Cleft lip: Birth Defects in Babies
What is a Cleft lip?
A cleft lip is often characterized by a split in the upper lip. It is a result of facial structures developing in an unborn baby that doesn’t close completely. This split often extends beyond the base of the nose and includes the bones of the upper jaw and/or upper gum. Cleft lip generally occurs as a separate birth defect but is very often, also associated with many inherited genetic conditions.
What are the causes of cleft lip?
- Cleft lip occurs when tissues in the baby’s face and lips don’t join as they should. The tissues that form the lip fuse together in the first trimester of pregnancy.

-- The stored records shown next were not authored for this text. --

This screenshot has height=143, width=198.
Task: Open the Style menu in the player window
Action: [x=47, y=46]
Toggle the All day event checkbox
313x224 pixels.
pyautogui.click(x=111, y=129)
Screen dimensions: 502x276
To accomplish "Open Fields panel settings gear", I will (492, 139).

Although in babies with a cleft lip, the fusion never takes place or does not occur completely, leaving a cleft.
- Doctors and researchers believe that majority of the cases of the cleft lip are caused by genetic and environmental factors.
- Either of the parents can single-handedly pass on genes that cause clefting, either as an isolated cause, or, as part of a genetic syndrome that includes a cleft lip as one of its signs. In some cases, babies inherit a gene that makes them more likely to develop a cleft, and then an environmental trigger actually causes the cleft to occur.
Diagnosis of Cleft lip
Clefting leads to very prominent physical differences therefore, a cleft lip is pretty easy to diagnose. Prenatal ultrasound can determine if a cleft exists in an unborn child. If not detected during a routine ultrasound prior to the baby’s birth, a physical exam confirms the presence of cleft lip post the child’s birth. Sometimes diagnostic testing may be conducted to determine or rule out the presence of other abnormalities.

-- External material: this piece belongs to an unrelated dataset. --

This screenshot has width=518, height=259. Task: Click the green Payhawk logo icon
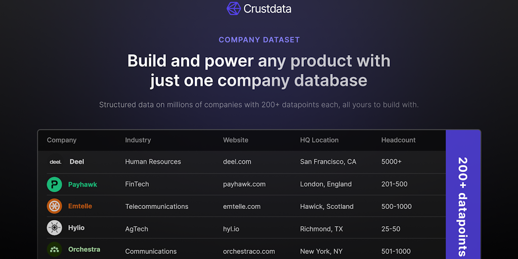click(55, 185)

Complications related to a cleft lip
A cleft lip can cause several other complications apart from just the appearance change:
- Speech problems
Children with a cleft lip tend to have trouble in speaking too. These children’s voices don’t carry well, the voice may take on a nasal sound, and the speech may be difficult to understand. Not all children have these problems and surgery may fix these problems entirely for some. In other cases, a speech pathologist will work with the child to resolve speech difficulties.
- Dental Problems
Children with a cleft lip are prone to a greater number of cavities than the average number of cavities and often have missing, extra, malformed, or displaced teeth requiring dental and orthodontic treatments.
Treatments for Cleft lip
A cleft lip may require one or two surgeries depending on the extent of the repair needed. The initial surgery is usually performed by the time a baby is 3 months old.

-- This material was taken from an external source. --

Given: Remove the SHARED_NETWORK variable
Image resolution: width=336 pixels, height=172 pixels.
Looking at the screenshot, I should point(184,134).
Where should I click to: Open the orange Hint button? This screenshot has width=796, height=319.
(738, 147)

Additional surgeries may be performed to improve the appearance of the lip and nose. Final repairs of the scars left by the initial surgery will probably not be performed until adolescence when the facial structure is more fully developed.
Although treatment for a cleft lip may take over several years and require several surgeries depending upon the involvement, most children affected by this condition can achieve normal appearance, speech, and eating.